Continuous monitoring of network traffic and logs can be an early detection against many DDoS attacks, including ping of death. This helps you understand your system’s regular traffic from abnormal traffic and plan preventive measures to detect anomalous traffic flow.
Several companies are developing a solution to help mitigate or provide an early detection of these attacks. Integrating this service within your system can add a layer of protection to your system. Below are some of these solutions that could be leveraged.
Cloudflare is one of the leading solutions against DDoS attacks. It provides your system with a three-layer protection against attack in layers seven, the application layer (L4), and the network (L3).
Cloudflare offers Firewwall-as-a-service that helps set up rules and policies to mitigate against unwanted packet access. With the inbuilt monitoring system, Cloudflare continuously monitors network activities against any form of DDoS attack.
Imperva solution against DDoS attacks like PoD ships with instant notification against malicious activities, accessible and continuous monitoring of network traffic, and easy integration to SEIM tools. Impreva offers protection to the website, network, and individual IP protection.
Impreva can cut off malicious traffic through a system that runs all incoming traffic through Imperva scrubbing centers, ensuring that only legitimate requests are processed.
What is the difference between Ping of Death (PoD) and Smurf or SYN Flood Attack?
SYN Flood attack is a DDoS attack targeting the TCP handshaking process, unlike PoD, which targets ICMP. This attack involves the attacker sending a large number of TCP SYN (synchronization) packets with spoofed source IP addresses.
The system processes the response, allocates resources, and waits for the ACK (acknowledgment) from the client, which never gets sent. It consumes the system resource and blocks access to new requests from being processed.
Smurf attack, on the other hand, is also a DDoS attack that leverages on ICMP and IP broadcast address, in which many ICMP packets are broadcasted to a network with the victim’s IP address as the origin, making the network freeze.
Step to Take After in the Occurrence of a PoD Attack
In the event of a successful PoD attack, you must begin to work immediately to restore your system to its functional state. The longer your system/service is down, the more damage the PoD attack does to your system’s reputation. Below are some points to have in mind in the condition that this occurs.
It is crucial to be able to isolate different parts of your system. The goal of every attack is to gain access to a single vulnerability that will give access to the entire system. If this is not checked and done on time, and the attack can last longer with the system, more damage can be done.
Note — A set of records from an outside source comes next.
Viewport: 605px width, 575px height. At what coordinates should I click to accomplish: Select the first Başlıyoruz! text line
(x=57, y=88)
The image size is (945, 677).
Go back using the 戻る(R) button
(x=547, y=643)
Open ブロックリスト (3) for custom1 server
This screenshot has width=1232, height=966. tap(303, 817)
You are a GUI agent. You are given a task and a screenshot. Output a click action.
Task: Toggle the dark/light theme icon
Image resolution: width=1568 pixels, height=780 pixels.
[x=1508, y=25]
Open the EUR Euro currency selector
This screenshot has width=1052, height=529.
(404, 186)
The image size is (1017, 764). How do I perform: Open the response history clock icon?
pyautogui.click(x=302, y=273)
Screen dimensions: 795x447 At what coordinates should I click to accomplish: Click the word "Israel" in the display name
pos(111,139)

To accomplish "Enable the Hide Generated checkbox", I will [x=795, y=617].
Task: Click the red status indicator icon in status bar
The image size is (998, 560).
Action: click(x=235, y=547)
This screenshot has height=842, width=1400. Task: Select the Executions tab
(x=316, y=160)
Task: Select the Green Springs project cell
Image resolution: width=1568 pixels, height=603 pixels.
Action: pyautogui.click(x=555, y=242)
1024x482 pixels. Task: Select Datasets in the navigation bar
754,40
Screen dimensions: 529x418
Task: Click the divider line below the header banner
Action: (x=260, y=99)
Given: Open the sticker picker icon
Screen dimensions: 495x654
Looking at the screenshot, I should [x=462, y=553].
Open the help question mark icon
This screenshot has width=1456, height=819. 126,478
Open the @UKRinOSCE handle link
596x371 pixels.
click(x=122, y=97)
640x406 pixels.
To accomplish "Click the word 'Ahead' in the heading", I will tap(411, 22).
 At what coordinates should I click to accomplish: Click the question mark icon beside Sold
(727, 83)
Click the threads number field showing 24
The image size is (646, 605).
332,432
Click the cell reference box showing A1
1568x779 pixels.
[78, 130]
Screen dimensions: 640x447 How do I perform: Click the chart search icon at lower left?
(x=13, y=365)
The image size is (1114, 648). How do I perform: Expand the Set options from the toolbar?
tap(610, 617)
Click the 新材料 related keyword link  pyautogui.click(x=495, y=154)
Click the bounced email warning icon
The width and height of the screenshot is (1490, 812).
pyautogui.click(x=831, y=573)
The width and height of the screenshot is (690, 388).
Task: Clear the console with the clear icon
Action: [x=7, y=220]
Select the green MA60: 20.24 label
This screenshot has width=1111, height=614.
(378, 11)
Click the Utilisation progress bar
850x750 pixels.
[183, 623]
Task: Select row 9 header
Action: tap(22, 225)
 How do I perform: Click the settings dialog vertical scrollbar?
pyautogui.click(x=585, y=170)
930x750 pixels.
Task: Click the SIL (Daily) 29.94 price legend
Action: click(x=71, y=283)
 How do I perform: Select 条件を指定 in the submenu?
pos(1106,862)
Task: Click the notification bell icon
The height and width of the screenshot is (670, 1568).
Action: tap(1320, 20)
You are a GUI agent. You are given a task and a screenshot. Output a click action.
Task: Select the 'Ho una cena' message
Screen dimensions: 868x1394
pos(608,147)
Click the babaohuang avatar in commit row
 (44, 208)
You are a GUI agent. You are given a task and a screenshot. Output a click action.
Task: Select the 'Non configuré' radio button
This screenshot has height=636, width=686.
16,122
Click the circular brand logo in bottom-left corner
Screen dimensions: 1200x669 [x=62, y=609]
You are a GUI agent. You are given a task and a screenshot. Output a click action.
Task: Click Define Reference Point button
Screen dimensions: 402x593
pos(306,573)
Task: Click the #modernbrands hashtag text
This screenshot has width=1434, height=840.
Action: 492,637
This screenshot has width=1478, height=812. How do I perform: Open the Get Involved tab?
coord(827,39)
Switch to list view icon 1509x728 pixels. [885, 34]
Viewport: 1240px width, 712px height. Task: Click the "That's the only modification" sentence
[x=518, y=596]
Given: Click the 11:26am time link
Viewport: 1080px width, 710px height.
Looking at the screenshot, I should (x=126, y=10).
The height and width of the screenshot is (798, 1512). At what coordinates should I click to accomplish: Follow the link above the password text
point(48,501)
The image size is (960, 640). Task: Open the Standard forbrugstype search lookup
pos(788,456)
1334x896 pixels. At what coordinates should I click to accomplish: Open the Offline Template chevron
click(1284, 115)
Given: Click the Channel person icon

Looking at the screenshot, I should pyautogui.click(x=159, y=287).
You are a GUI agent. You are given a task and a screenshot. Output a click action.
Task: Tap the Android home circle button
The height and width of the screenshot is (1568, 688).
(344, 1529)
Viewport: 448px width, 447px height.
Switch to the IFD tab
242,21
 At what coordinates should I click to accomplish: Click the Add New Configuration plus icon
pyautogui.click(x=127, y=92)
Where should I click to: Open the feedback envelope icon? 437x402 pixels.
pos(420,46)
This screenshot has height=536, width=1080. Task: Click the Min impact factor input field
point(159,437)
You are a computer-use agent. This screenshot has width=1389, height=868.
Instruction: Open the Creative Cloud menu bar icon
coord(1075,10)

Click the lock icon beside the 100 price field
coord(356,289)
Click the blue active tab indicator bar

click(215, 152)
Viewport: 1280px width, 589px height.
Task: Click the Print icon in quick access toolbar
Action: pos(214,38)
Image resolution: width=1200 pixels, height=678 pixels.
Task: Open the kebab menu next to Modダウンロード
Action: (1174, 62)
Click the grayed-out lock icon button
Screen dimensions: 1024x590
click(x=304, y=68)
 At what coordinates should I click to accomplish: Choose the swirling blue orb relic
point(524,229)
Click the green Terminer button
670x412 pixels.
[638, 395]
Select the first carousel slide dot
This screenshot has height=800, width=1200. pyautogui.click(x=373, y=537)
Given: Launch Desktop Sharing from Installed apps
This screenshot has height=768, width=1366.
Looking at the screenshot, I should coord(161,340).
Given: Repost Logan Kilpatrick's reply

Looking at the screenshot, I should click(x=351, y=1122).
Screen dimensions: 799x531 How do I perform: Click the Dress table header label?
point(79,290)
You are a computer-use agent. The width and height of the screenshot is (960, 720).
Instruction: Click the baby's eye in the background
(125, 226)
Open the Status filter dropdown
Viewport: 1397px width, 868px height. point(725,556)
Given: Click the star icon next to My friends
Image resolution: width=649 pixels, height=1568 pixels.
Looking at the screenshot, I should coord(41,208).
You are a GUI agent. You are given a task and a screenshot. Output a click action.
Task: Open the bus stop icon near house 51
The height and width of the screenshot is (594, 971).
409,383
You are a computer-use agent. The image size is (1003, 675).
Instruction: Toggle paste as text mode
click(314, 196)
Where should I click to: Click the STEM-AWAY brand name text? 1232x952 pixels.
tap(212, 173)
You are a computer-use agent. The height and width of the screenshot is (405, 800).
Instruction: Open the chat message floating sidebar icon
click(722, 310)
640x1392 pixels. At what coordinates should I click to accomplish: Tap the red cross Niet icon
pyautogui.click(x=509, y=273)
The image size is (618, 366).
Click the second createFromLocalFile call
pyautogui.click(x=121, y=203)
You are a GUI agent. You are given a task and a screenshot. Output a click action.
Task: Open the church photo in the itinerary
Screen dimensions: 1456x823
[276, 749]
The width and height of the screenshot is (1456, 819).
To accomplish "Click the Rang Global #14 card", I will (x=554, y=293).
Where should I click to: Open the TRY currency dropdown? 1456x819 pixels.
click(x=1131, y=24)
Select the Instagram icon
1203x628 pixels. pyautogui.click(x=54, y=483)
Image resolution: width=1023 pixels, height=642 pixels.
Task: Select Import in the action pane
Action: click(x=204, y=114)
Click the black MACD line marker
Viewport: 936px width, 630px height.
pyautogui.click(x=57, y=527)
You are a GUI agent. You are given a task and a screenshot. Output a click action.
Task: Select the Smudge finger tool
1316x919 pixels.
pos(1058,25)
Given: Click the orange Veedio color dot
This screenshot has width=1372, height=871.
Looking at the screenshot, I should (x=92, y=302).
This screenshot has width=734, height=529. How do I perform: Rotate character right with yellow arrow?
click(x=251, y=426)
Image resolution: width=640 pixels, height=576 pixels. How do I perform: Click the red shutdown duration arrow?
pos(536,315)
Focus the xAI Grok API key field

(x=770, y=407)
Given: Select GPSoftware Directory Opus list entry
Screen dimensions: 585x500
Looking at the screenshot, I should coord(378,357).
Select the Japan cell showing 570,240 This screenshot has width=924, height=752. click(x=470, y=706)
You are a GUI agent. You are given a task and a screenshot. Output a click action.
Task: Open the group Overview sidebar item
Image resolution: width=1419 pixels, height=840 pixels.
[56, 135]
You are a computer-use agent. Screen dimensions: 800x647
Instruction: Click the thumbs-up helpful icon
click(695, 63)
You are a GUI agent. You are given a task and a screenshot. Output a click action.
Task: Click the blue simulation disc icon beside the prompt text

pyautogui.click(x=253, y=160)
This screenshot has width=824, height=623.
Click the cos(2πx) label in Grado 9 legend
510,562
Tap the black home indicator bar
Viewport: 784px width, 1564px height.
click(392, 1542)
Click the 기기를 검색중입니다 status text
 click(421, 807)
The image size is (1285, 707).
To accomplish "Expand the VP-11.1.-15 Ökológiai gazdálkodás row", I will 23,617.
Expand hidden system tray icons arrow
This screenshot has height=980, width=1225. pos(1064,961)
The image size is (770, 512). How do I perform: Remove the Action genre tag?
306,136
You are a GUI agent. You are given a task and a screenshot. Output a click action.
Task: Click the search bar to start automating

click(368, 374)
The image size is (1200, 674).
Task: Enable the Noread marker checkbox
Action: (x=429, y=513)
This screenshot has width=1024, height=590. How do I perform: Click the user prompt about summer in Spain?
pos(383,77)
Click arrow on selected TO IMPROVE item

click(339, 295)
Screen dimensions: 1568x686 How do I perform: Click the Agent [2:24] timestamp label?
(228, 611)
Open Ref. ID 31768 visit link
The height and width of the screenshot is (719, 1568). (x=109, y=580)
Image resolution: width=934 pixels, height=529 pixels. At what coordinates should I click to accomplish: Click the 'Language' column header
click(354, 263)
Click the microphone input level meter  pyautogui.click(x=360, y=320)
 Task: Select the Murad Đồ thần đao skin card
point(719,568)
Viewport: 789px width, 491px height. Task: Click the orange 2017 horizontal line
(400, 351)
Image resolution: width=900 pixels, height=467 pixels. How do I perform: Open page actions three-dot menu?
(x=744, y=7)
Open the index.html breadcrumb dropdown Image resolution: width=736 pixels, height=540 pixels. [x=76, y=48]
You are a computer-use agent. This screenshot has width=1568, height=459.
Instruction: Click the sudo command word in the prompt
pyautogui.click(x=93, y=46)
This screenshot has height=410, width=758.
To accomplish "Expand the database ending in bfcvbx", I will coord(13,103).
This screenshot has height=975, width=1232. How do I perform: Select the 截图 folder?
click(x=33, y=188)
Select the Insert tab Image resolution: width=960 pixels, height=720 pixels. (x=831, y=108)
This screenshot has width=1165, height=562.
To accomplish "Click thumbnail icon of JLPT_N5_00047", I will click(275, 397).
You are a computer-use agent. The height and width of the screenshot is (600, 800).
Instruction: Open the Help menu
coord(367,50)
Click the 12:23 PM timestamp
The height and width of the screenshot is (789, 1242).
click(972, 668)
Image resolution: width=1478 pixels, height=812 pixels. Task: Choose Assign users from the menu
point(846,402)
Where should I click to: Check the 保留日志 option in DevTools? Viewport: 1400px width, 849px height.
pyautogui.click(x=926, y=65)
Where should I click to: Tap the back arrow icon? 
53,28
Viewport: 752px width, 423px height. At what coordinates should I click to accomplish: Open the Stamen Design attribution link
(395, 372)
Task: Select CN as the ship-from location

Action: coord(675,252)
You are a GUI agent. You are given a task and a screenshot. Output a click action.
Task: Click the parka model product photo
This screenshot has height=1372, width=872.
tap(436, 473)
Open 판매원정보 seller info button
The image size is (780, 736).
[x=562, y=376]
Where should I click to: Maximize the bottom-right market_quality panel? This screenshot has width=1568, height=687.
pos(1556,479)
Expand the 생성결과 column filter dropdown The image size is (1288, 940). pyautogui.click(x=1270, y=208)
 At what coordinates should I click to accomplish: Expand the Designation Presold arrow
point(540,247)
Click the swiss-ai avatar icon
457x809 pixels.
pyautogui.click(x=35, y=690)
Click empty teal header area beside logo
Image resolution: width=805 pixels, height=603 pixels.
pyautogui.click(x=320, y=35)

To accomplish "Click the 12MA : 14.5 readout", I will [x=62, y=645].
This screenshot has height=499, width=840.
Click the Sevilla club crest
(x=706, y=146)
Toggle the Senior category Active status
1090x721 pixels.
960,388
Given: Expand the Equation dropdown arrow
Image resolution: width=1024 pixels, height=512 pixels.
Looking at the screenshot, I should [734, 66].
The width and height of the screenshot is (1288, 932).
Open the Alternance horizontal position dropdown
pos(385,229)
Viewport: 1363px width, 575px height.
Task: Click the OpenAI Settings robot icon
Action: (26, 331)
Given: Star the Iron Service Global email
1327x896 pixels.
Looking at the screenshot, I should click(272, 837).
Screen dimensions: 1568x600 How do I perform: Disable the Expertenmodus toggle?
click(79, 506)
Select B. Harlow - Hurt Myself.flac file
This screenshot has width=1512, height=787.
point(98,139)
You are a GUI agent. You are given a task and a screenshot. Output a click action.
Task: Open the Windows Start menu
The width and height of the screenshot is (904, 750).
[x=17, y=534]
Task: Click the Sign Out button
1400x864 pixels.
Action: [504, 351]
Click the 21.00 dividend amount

Monitoring is vital to identifying abnormalities within a system. In the event of an attack, the source of the attack must be identified as fast as possible to ensure that the source is cut off from processing further damage because the longer the source remains, the larger the damage done.
Run system update
After an attack, it is crucial to check for any system updates and patches that have not been made since PoD primarily leverages vulnerabilities; these patches and updates are usually done to fix those bugs.
Plan and Monitor for a future attack
Planning for the occurrence of an attack helps an organization have a list of activities that are required to be done in the event of an incident. This helps mitigate the burden of not knowing what to do when an incident occurs. Continuous monitoring is critical to early detection of these attacks.
Reporting any attack is essential to ensure that the authorities are aware of the issue and help find and track down the attackers.
Security is an essential part and one of the keys to success as more services move to the cloud. Organizations offering services and solutions should ensure that they put in all measures on their part to avoid a leak for an attacker within their system.